__The input__.
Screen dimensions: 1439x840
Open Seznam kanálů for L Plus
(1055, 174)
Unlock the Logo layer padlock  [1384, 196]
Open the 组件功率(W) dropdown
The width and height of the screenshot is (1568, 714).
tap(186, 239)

__What needs to be done__. Reproduce every line of the records above verbatim.

__Result of this task__.
Screen dimensions: 1439x840
Open Seznam kanálů for L Plus
(1055, 174)
Unlock the Logo layer padlock  [1384, 196]
Open the 组件功率(W) dropdown
The width and height of the screenshot is (1568, 714).
tap(186, 239)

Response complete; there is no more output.